Getting into the venue was very time consuming, and getting out of it was going to be a nightmare. Add the constant chatter from the back, pounding our heads all throughout the concert, and you’ll understand why we decided to leave before the concert ends. We figured that it will take us about an hour and a half, maybe two, to battle with traffic if we leave with everybody. Kami was already in the car, so Bruce and I left right at the beginning of the encore. I am sorry I cannot comment on the encore—try to visualize the worst headache and the longest day you ever had, and think how you would cope with two hours of traffic starting 11:00pm, when you have to wake up at 8:00am the next day to catch a plane…

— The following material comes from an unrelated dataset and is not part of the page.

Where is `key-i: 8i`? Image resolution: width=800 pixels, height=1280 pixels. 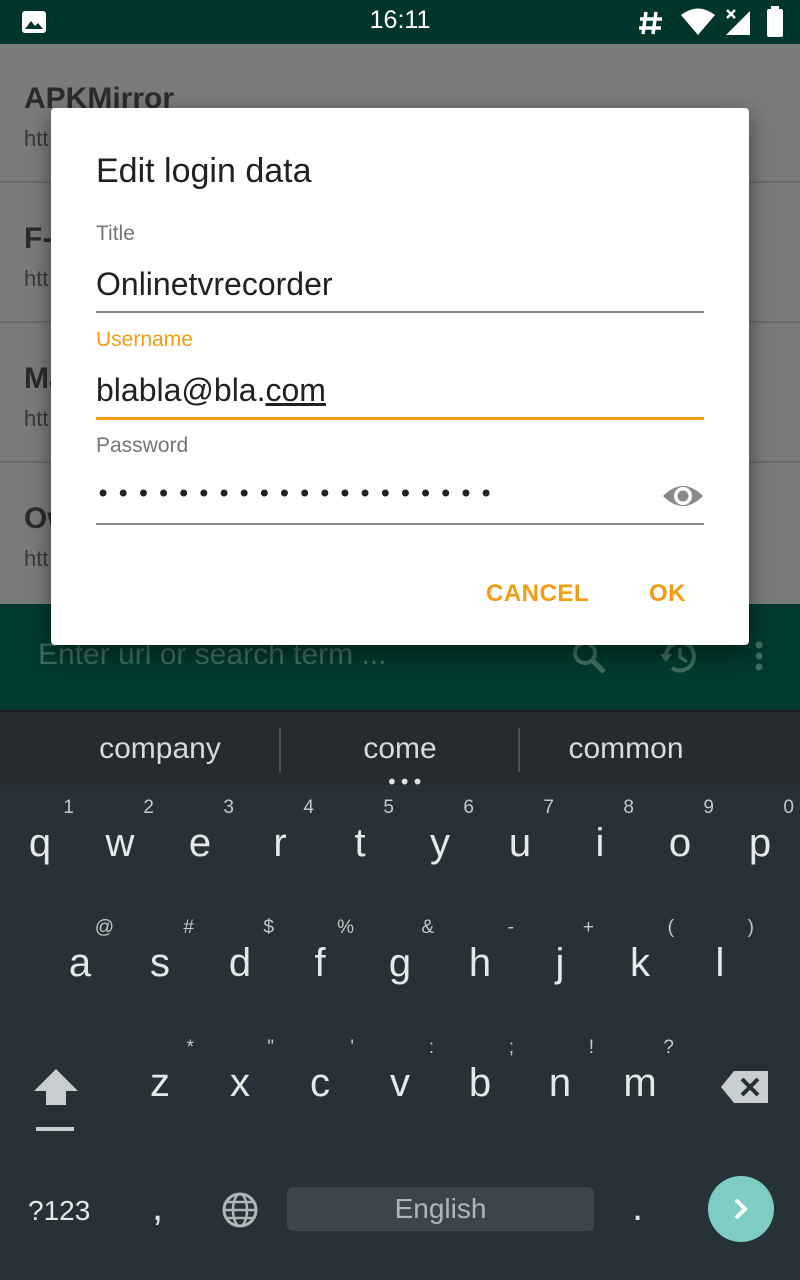 key-i: 8i is located at coordinates (600, 845).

As we were leaving, we noticed that something went wrong while playing Brothers in Arms. Mark started the intro, however it seemed like no other instrument was playing. The intro was stopped, the audience cheered, and within a minute everything was back to normal.

We started looking for the car, and after 5 minutes of searching we realized that we’re in the wrong parking lot. So we got to hear a little bit of So Far Away, which means that Shangri La wasn’t played—yielding the usual set list.

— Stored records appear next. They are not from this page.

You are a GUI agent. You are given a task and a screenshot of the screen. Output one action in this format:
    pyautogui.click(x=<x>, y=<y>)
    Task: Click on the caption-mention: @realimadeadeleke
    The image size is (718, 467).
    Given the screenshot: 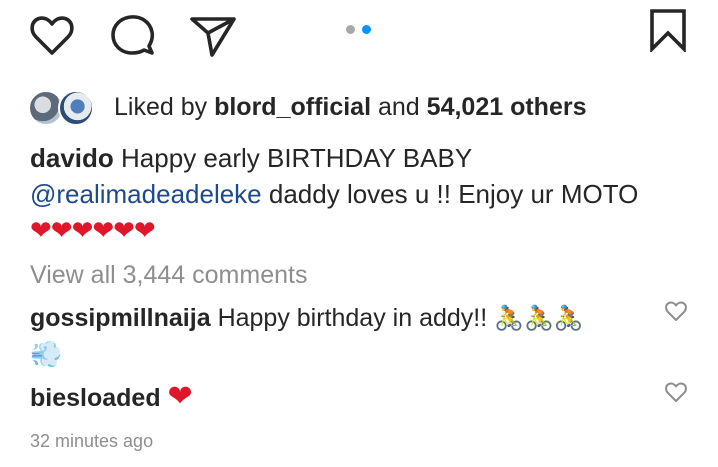 What is the action you would take?
    pyautogui.click(x=146, y=194)
    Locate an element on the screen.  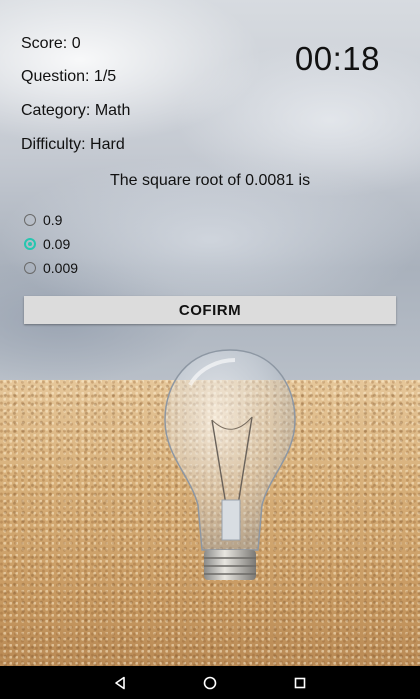
recents-square-icon is located at coordinates (300, 682). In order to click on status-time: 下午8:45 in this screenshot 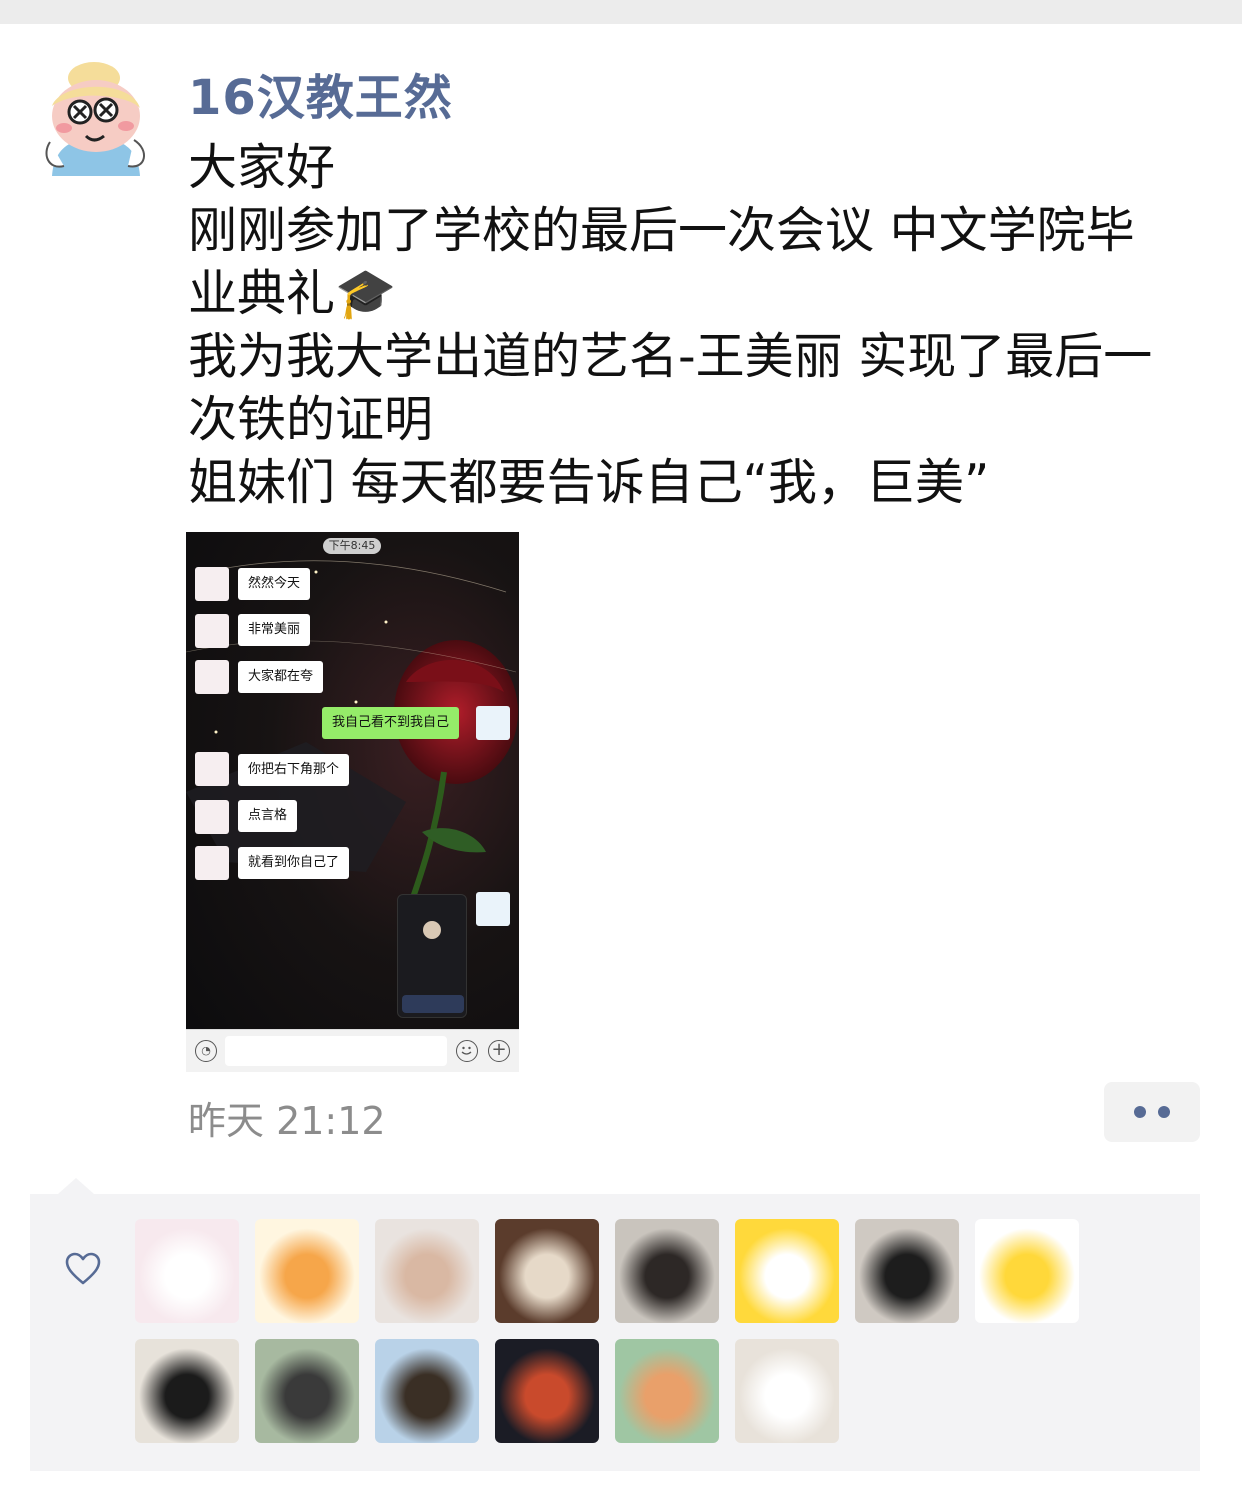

A drive back to the hotel, we thought what we should be doing. We were all very tired but really craved a drink before we call it a day. We went to the bar, and found out that it’s extremely noisy. We decided then to go to the cafe inside the hotel and take some drinks with us upstairs. We decided to go the “cool” way and ended up upstairs with two bottles of coke, chocolate milk and something called “Banana‐Colada” which was supposed to taste like a mixture of Banana and Pina‐colada but tasted like neither.

Obviously we had to find another topic to laugh about, so it was about 30 minutes of constant laughing and joking until we called it a day and went to sleep.



Leslie said...

Hi Isaac,

I was at Chastain Park, also in row O, but in the center. I didn't see you in your seat, but I did see you talking to John and Guy. Fortunately people around me wanted to listen to the music. The commotion during Brothers In Arms was when one of Mark's sound techs came onstage to fix some cable. I've seen his photo several times in Guy's diary, usually making silly faces. He marched to the front of the stage, waved to the crowd who cheered loudly, and it looked like he was untangling Mark's guitar cable that was wrapped around an amp. The crowd cheered again when he marched offstage with a flourish.
Sorry you didn't feel like making it to the end of the show. My husband and I had just been to Chastain Park a few weeks ago for Robert Plant/Alison Krauss and we figured out a free (and legal) parking place near the venue that did not require us to sit in any traffic what-so-ever, either before or after the show.

Anonymous said...

Let's make it clear: Not that anyone on the planet cares (except, of course, me), but I do not live in Kentucky! I'm just hanging out in the guest house here on the property in KY, where I am currently holding a job 8 hours from my home outside of Cleveland, OH.

Isaac: Shine on, you crazy little diamond. You are much loved!

Anonymous said...

Hi Kami,

Well, I know your residency status... I prefer to minimize personal details of my friends, for privacy reasons. When in doubt, I shut up.

But now everyone knows! :-)


Anonymous said...

Can I be doomed too, then Isaac? Please?

Anonymous said...


my name is ryan, and i live in atlanta. i found your blog hoping to find the setlist for the show at chastain. there was a great song, probably around number six... it was after sailing but before SOS. mark was singing with those strings as the band was in a great groove... i want to say the word "mid-town" was said numerously.

anyway, i truly envy your trek to see this tour and i enjoyed reading your blog regarding the show here in atlanta. i wish we could have had better weather for you, but at least the clouds parted late.

safe travels,


Anonymous said...

Hi Ryan,

After "Sailing to Philadelphia" and before "Sultans of Swing" there were "True Love Will Never Fade", "The Fish and the Bird", "Hill Farmer's Blues" and "Romeo and Juliet". I can't recall "mid-town" mentioned in any of these songs, the closest would be "Marbletown" which played after "Sultans of Swing" and "Song for Sonny Liston".

Thanks for following my blog and I'm happy you found it interesting.